*** THE DATA
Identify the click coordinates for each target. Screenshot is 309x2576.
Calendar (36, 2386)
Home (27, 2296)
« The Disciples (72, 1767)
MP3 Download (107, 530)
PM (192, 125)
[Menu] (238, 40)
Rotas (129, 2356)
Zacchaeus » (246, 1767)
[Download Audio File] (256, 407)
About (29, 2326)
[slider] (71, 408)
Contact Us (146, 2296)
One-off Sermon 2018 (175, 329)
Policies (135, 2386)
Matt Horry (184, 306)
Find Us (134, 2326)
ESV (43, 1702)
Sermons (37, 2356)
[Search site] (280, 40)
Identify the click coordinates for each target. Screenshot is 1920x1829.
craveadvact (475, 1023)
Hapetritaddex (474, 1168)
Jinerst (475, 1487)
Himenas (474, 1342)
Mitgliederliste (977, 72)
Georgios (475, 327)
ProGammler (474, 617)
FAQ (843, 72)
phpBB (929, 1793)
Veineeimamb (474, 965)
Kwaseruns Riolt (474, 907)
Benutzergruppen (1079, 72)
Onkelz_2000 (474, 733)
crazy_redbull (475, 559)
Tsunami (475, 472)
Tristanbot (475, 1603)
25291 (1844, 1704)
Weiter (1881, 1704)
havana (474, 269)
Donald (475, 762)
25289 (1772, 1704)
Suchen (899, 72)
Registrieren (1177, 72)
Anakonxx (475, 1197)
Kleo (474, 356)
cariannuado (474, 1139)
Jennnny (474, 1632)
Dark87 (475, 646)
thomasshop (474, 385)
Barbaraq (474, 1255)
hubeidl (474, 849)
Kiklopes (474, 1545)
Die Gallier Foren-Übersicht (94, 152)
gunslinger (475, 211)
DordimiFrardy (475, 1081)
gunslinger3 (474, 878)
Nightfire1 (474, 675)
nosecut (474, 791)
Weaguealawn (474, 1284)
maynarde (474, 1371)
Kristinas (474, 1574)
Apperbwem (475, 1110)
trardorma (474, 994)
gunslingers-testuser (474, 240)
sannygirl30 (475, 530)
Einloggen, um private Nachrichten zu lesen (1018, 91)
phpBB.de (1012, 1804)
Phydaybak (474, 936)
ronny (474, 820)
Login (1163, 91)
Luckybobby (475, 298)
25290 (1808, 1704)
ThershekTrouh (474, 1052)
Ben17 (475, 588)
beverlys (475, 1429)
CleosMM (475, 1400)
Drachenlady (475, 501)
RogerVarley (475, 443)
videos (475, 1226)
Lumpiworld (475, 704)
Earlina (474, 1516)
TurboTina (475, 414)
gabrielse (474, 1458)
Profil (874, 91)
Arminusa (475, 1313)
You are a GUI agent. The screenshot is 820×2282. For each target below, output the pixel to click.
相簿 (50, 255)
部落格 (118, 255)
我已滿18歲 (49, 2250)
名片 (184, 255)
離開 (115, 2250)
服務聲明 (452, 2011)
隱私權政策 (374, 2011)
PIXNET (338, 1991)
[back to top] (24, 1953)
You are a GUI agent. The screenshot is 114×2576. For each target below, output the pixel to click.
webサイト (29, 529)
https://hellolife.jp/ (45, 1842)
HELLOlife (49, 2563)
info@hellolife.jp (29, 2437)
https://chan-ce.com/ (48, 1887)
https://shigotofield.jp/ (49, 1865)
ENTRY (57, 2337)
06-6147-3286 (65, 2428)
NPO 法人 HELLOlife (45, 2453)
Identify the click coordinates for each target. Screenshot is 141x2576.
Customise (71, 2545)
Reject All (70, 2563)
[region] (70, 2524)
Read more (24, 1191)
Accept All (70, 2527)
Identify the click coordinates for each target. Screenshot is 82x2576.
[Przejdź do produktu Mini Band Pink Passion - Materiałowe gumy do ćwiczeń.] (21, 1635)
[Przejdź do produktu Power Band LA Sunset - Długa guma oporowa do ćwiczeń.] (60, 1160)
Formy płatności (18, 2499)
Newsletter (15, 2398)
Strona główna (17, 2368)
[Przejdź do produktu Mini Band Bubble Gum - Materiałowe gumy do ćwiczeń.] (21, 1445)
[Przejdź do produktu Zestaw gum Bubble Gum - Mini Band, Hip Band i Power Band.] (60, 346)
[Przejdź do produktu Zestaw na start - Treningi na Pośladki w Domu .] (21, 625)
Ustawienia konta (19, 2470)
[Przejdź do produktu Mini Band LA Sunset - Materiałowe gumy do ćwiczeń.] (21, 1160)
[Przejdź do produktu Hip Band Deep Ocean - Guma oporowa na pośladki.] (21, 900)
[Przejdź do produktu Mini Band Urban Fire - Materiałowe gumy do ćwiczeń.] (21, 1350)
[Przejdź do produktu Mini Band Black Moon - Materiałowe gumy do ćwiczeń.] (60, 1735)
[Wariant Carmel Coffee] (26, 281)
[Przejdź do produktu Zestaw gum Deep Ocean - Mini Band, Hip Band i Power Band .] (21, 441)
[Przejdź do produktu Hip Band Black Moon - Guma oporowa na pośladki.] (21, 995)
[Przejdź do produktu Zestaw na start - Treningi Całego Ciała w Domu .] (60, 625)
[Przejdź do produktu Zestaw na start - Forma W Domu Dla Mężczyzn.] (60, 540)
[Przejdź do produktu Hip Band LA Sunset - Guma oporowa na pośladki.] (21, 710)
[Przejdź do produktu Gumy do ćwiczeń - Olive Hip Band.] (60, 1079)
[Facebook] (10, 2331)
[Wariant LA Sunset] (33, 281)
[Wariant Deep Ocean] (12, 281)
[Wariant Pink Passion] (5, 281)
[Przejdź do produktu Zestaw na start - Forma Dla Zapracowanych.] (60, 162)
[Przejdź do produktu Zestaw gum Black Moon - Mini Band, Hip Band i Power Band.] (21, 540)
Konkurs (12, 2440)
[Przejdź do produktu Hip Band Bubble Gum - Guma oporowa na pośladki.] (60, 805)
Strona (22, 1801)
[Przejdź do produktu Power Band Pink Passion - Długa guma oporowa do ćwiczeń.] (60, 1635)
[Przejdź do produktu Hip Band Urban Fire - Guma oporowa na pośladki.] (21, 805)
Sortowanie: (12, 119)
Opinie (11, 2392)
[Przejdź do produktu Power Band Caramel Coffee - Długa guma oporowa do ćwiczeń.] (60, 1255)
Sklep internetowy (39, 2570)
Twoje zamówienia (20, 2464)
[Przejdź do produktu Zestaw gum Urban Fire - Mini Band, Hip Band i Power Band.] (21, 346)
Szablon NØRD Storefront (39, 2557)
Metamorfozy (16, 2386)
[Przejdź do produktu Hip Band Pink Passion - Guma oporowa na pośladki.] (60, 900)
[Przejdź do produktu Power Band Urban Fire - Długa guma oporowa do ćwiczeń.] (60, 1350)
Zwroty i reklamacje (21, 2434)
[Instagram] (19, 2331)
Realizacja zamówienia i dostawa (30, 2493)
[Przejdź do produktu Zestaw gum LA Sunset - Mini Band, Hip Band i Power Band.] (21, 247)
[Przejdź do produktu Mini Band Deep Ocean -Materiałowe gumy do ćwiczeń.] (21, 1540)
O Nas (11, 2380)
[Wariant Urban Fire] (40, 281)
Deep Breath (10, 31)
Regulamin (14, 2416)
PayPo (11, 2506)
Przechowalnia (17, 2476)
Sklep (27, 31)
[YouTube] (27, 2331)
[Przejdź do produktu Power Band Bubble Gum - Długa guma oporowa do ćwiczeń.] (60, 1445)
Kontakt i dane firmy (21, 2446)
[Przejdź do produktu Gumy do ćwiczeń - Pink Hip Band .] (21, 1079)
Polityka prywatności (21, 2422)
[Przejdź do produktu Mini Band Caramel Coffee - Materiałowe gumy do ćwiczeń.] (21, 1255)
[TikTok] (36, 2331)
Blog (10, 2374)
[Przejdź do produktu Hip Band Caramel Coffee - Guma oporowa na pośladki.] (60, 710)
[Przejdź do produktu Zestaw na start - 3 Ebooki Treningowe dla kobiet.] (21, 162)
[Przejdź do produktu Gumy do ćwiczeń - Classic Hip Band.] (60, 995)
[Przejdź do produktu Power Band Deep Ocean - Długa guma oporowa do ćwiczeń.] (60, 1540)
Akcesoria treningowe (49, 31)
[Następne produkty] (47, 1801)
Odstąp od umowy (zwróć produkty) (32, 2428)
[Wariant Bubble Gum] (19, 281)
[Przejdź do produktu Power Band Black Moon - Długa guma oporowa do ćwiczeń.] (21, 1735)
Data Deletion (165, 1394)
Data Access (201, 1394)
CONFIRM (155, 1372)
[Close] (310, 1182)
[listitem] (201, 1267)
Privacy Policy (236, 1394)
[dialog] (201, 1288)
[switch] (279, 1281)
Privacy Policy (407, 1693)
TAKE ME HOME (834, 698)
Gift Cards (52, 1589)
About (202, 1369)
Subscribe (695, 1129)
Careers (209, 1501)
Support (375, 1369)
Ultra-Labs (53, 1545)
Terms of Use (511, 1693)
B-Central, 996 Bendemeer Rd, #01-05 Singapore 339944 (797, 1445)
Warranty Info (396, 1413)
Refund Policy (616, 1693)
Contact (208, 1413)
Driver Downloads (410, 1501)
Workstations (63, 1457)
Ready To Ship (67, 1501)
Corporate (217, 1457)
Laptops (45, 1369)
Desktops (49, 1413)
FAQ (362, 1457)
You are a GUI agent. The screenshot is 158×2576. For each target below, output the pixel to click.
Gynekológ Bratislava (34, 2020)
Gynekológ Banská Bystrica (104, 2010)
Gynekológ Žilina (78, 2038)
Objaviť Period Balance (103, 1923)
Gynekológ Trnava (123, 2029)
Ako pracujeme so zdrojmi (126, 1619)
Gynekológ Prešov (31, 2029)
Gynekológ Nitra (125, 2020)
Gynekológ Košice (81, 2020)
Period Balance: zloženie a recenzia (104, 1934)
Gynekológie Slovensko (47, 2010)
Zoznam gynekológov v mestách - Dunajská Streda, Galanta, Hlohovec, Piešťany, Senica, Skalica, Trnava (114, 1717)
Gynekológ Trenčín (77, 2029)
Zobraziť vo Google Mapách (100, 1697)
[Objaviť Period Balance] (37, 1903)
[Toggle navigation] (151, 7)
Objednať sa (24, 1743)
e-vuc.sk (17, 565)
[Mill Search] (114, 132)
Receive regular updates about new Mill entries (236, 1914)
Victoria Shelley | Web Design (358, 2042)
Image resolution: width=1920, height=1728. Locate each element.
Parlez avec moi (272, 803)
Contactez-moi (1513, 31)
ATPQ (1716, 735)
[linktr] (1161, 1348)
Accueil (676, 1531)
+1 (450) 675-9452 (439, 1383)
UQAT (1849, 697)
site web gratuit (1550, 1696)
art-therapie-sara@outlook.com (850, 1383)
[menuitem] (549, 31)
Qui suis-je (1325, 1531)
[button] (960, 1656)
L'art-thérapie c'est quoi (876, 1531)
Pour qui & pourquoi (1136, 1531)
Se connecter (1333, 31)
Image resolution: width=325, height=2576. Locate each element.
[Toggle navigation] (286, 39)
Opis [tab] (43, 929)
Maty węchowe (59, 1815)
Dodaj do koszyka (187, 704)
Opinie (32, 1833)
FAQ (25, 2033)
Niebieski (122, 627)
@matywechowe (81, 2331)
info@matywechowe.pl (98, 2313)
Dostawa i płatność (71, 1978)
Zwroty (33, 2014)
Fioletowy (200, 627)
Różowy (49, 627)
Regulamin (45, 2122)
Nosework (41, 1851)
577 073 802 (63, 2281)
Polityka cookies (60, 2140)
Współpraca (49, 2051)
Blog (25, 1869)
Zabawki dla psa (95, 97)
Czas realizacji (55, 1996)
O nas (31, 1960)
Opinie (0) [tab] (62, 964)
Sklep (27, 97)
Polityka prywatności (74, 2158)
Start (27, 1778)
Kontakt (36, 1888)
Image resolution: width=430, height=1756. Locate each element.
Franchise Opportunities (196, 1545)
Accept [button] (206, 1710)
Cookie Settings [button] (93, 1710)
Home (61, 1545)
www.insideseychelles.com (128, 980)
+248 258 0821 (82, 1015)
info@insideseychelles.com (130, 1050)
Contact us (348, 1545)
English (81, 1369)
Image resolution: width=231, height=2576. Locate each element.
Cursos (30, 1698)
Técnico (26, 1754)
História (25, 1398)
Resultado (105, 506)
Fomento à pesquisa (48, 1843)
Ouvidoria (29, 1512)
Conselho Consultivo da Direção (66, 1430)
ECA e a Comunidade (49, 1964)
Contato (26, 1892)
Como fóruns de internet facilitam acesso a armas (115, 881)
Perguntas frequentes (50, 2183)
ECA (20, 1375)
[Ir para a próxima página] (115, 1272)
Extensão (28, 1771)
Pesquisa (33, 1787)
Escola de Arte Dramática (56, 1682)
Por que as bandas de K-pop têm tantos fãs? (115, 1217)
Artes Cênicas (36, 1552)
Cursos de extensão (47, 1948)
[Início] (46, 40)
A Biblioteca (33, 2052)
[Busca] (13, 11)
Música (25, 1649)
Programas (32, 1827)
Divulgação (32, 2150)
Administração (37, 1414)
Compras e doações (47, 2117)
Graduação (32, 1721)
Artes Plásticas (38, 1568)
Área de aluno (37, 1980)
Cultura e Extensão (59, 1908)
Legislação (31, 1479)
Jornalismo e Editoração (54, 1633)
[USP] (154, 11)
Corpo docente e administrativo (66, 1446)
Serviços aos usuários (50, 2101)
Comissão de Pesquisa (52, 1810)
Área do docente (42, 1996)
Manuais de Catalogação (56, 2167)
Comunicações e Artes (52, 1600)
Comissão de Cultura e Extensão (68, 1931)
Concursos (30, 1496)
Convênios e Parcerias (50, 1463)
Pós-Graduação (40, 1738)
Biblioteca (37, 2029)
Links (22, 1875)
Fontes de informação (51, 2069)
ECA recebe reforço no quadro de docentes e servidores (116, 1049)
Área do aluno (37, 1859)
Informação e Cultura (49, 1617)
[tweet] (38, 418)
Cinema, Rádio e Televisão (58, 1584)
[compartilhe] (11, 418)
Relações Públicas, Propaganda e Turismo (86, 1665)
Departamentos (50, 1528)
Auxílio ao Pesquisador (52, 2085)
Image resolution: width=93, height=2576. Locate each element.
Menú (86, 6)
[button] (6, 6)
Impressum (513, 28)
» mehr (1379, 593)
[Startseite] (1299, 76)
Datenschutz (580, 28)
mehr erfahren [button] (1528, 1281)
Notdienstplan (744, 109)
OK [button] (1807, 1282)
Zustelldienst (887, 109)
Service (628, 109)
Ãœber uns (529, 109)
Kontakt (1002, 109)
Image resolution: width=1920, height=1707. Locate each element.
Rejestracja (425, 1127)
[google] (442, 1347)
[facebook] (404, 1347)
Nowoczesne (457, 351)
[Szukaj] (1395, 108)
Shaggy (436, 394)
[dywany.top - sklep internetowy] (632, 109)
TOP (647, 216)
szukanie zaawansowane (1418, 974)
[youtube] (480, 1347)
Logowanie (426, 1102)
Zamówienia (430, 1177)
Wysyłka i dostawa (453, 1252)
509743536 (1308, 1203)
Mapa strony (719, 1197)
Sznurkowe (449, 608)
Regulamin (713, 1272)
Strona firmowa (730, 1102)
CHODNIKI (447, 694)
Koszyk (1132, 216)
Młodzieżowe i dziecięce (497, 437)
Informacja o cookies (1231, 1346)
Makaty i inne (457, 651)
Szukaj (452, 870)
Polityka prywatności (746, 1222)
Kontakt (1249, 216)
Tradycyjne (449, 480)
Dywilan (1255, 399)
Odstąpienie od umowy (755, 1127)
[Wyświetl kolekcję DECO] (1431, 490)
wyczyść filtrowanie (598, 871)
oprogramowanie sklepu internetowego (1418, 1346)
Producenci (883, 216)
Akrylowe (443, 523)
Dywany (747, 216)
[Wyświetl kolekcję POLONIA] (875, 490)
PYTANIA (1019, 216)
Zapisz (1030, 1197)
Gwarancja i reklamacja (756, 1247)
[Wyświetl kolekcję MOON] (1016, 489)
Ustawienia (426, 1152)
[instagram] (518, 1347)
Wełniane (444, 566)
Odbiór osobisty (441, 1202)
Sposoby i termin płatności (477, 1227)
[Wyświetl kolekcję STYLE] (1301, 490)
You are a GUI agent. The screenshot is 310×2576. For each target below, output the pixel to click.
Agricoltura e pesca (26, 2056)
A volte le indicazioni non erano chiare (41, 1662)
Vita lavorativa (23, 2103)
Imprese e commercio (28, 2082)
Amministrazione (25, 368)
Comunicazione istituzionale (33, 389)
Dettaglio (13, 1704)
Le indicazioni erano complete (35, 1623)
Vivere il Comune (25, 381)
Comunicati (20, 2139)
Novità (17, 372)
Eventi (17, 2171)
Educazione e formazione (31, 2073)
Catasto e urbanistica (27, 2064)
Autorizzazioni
******
* _ACTIVITY_
Lines to set down from above: the line with "Cultura e Extensão (59, 1908)", the line with "Zustelldienst (887, 109)", and every line between, each exactly as written.

* _RESPONSE TO THIS EXERCISE_
Cultura e Extensão (59, 1908)
Legislação (31, 1479)
Jornalismo e Editoração (54, 1633)
[USP] (154, 11)
Corpo docente e administrativo (66, 1446)
Serviços aos usuários (50, 2101)
Comissão de Pesquisa (52, 1810)
Área do docente (42, 1996)
Manuais de Catalogação (56, 2167)
Comunicações e Artes (52, 1600)
Comissão de Cultura e Extensão (68, 1931)
Concursos (30, 1496)
Convênios e Parcerias (50, 1463)
Pós-Graduação (40, 1738)
Biblioteca (37, 2029)
Links (22, 1875)
Fontes de informação (51, 2069)
ECA recebe reforço no quadro de docentes e servidores (116, 1049)
Área do aluno (37, 1859)
Informação e Cultura (49, 1617)
[tweet] (38, 418)
Cinema, Rádio e Televisão (58, 1584)
[compartilhe] (11, 418)
Relações Públicas, Propaganda e Turismo (86, 1665)
Departamentos (50, 1528)
Auxílio ao Pesquisador (52, 2085)
Image resolution: width=93, height=2576. Locate each element.
Menú (86, 6)
[button] (6, 6)
Impressum (513, 28)
» mehr (1379, 593)
[Startseite] (1299, 76)
Datenschutz (580, 28)
mehr erfahren [button] (1528, 1281)
Notdienstplan (744, 109)
OK [button] (1807, 1282)
Zustelldienst (887, 109)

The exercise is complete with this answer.